**Exercise data:**
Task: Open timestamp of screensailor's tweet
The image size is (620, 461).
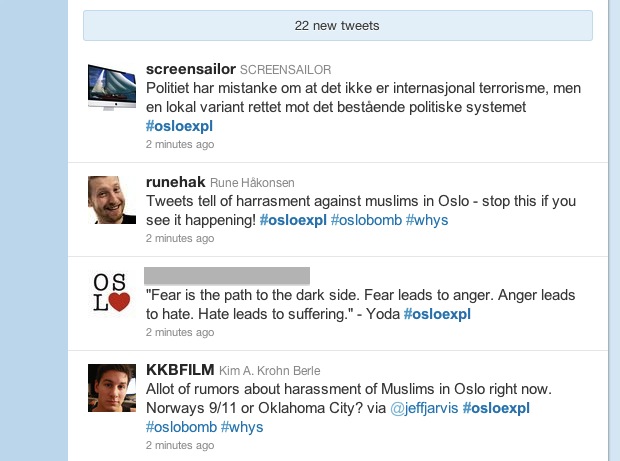Action: click(x=180, y=144)
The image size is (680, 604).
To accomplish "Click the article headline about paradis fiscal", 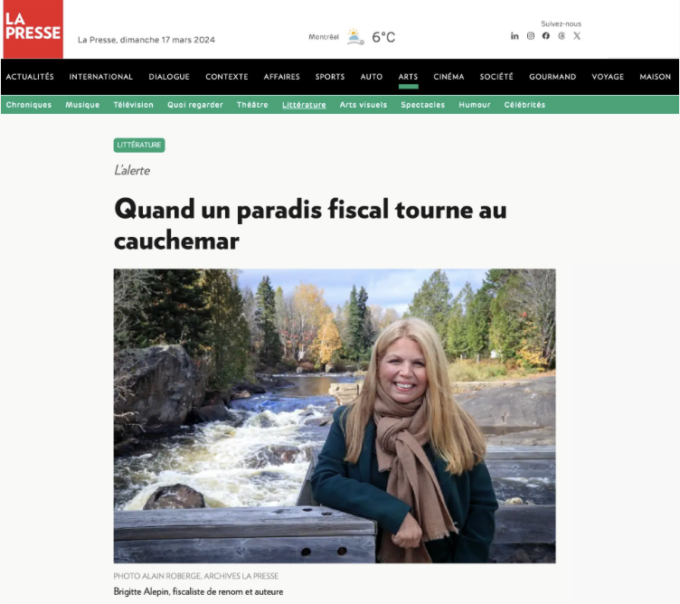I will [x=311, y=224].
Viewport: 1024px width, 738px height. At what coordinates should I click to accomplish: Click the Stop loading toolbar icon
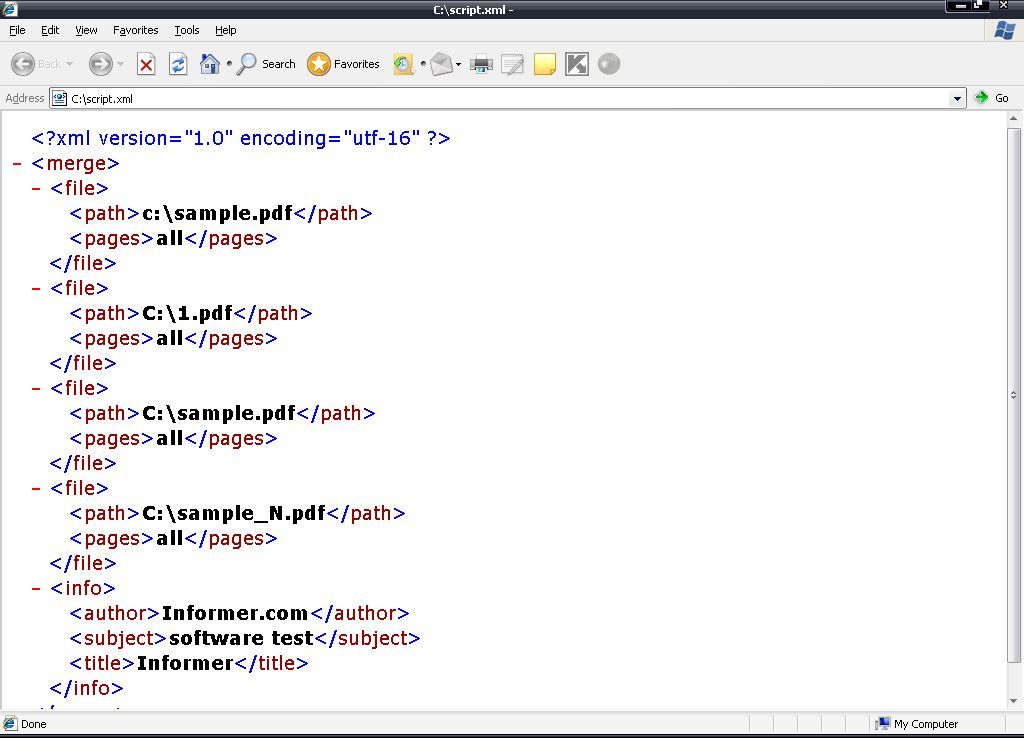pos(146,64)
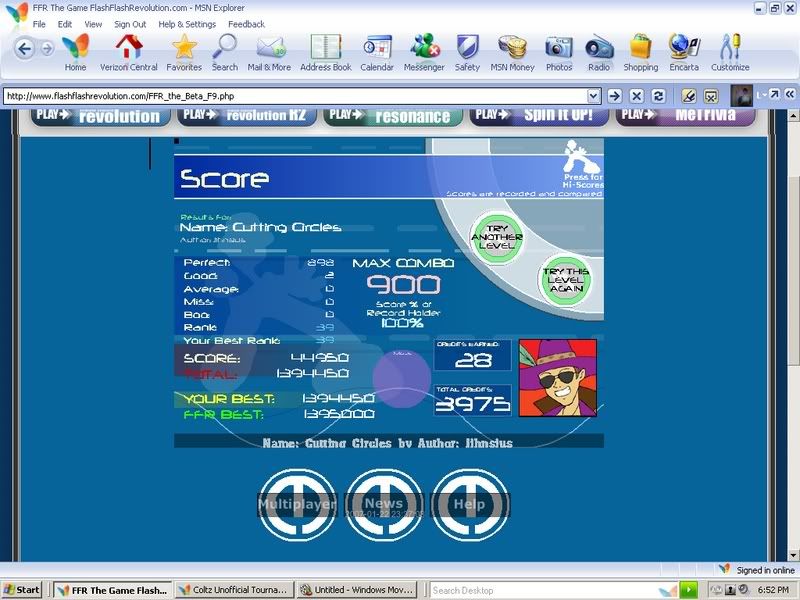800x600 pixels.
Task: Open the View menu
Action: coord(93,24)
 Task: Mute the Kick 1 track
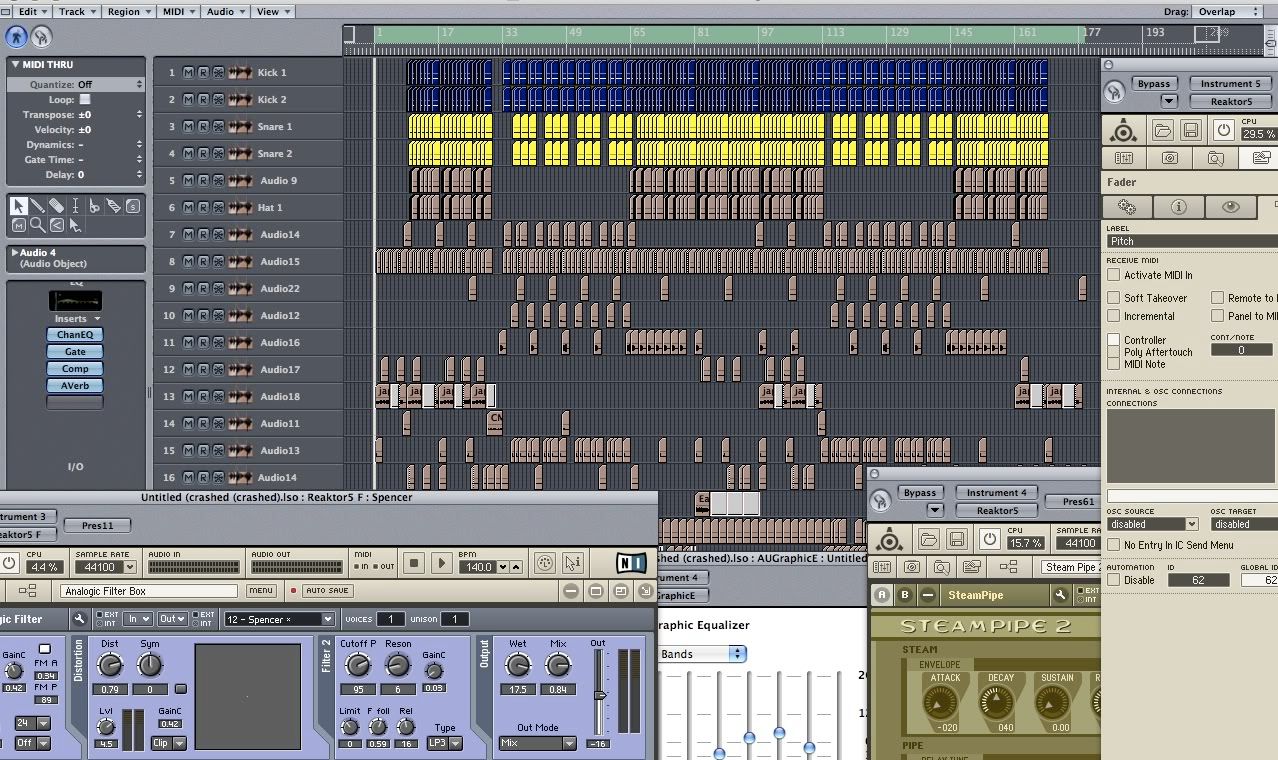click(x=188, y=73)
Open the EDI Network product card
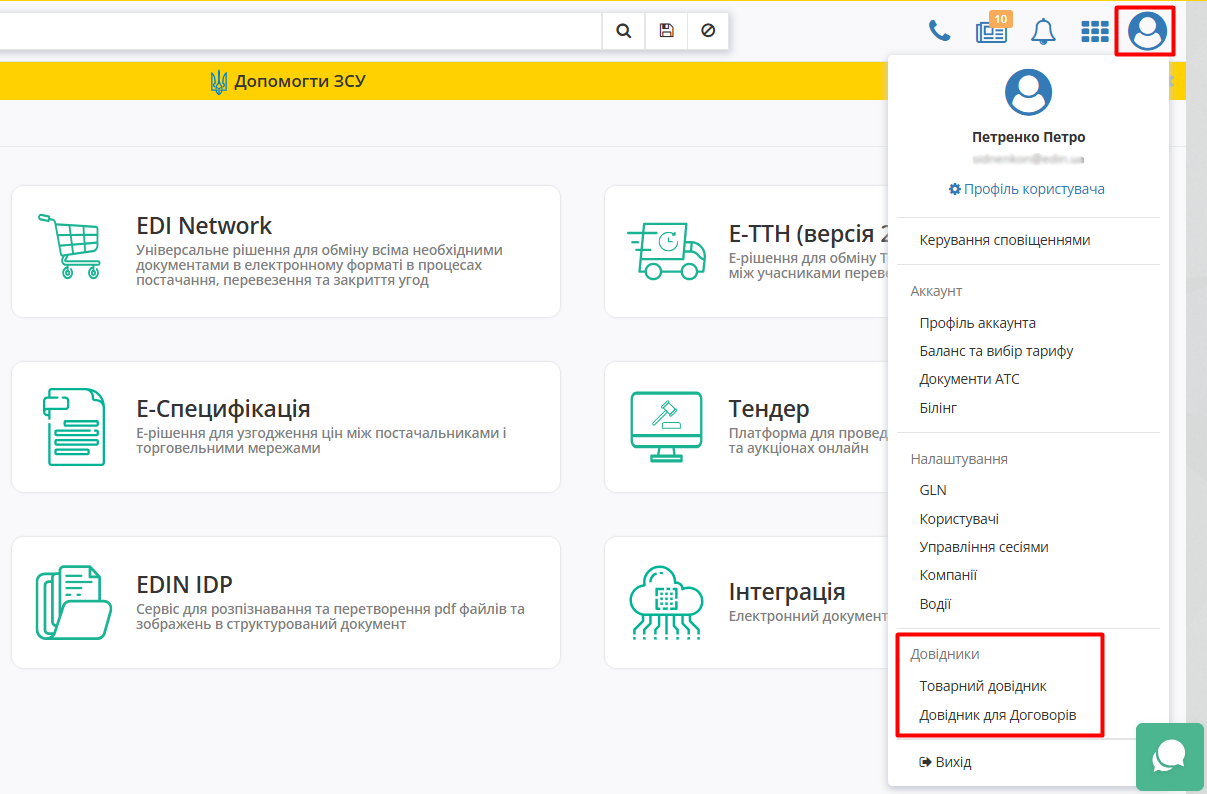1207x794 pixels. [285, 251]
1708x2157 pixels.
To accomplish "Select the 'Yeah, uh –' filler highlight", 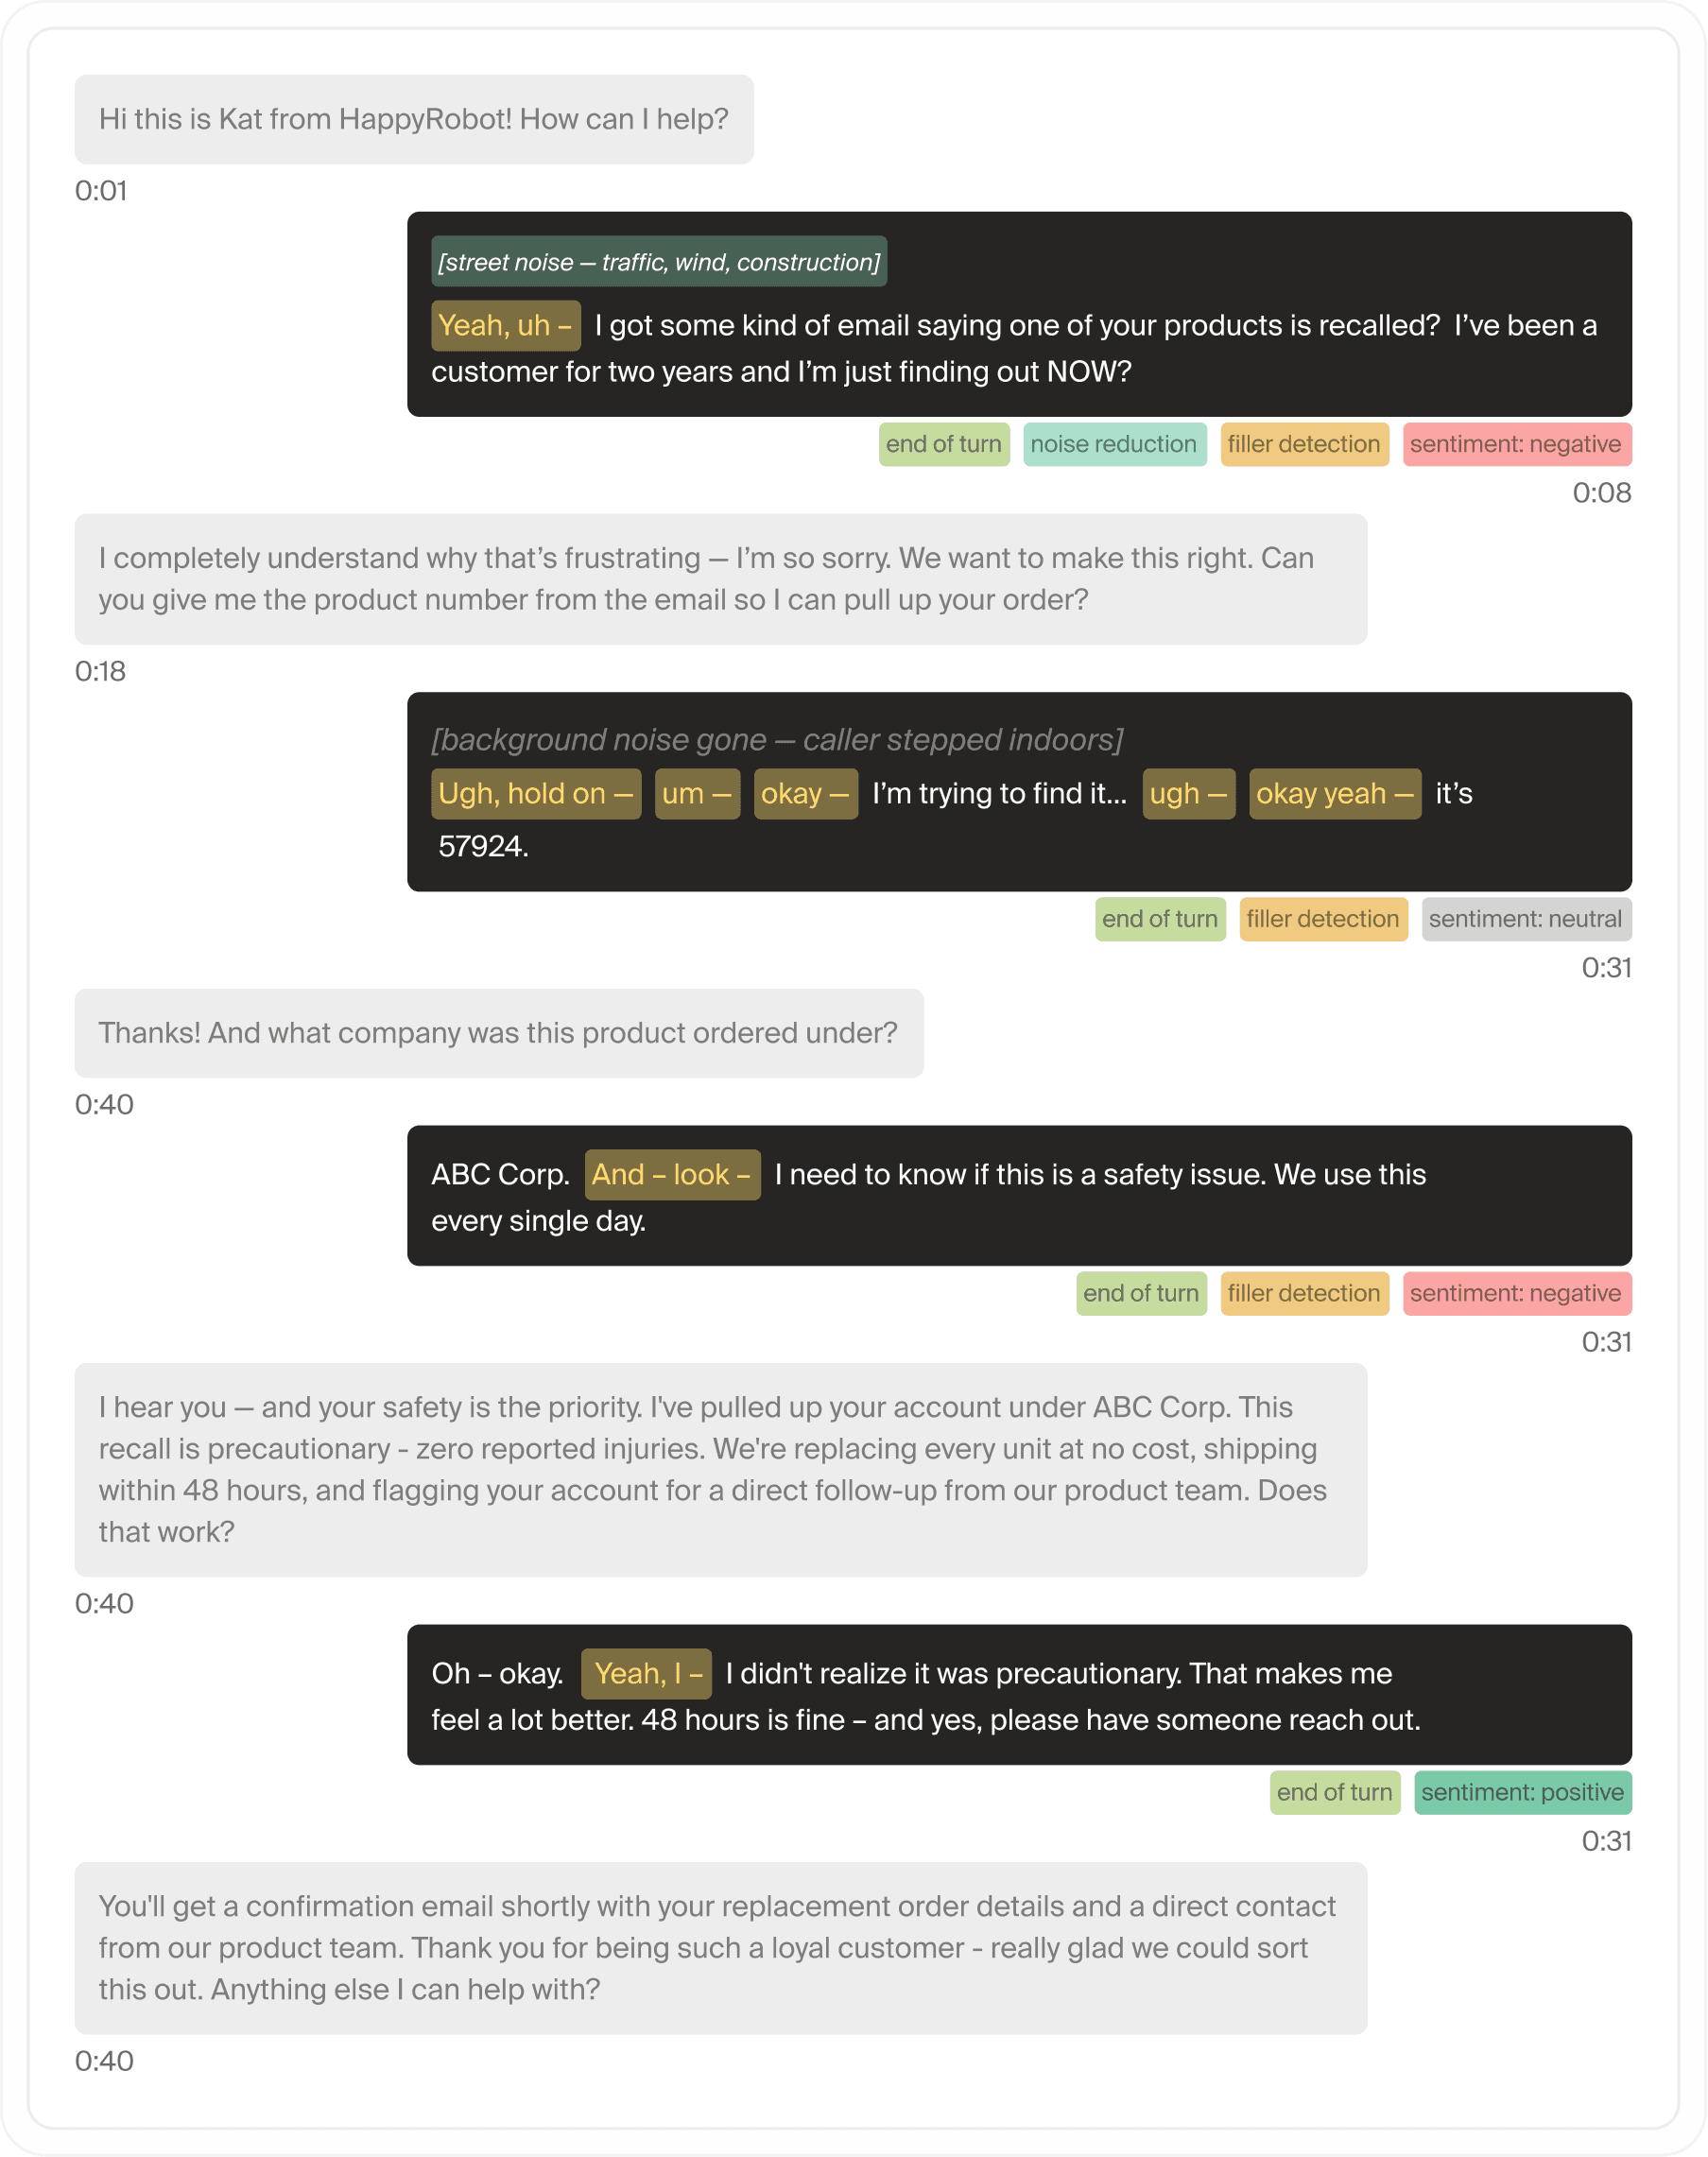I will (505, 326).
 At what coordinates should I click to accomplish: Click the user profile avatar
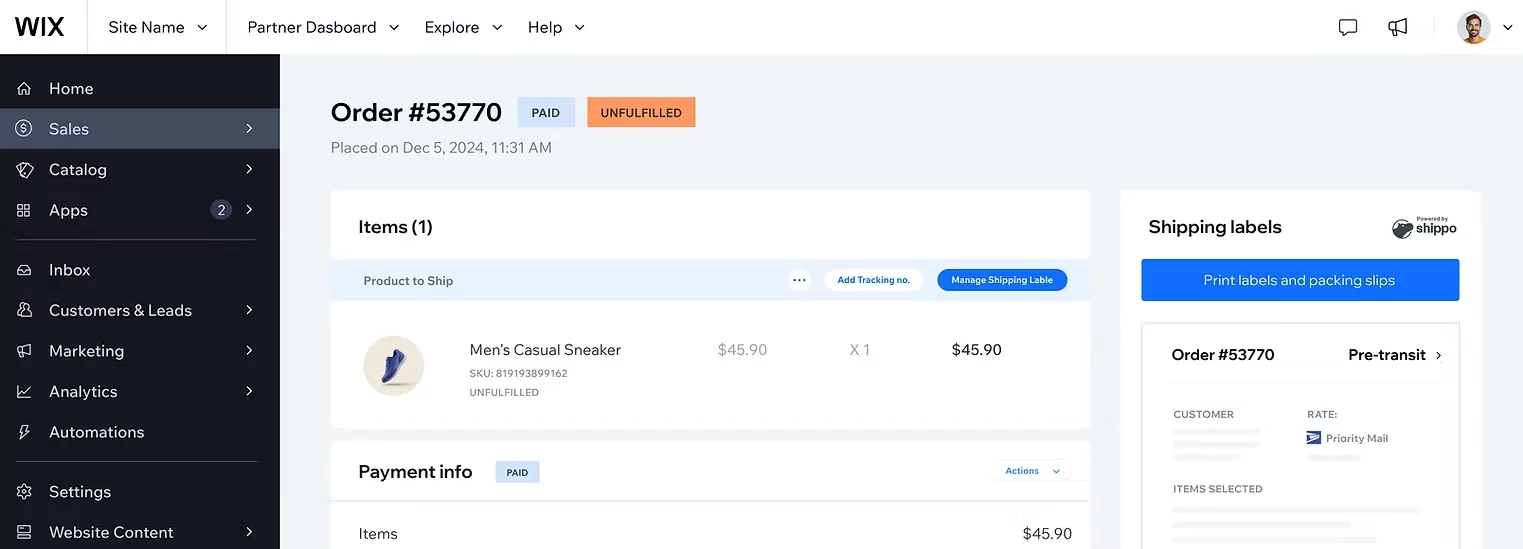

**Given task:**
Select every line above that contains the word "size" and copy each one out in full.

**Answer to the problem:**
The image size is (620, 461).
The image size is (680, 604).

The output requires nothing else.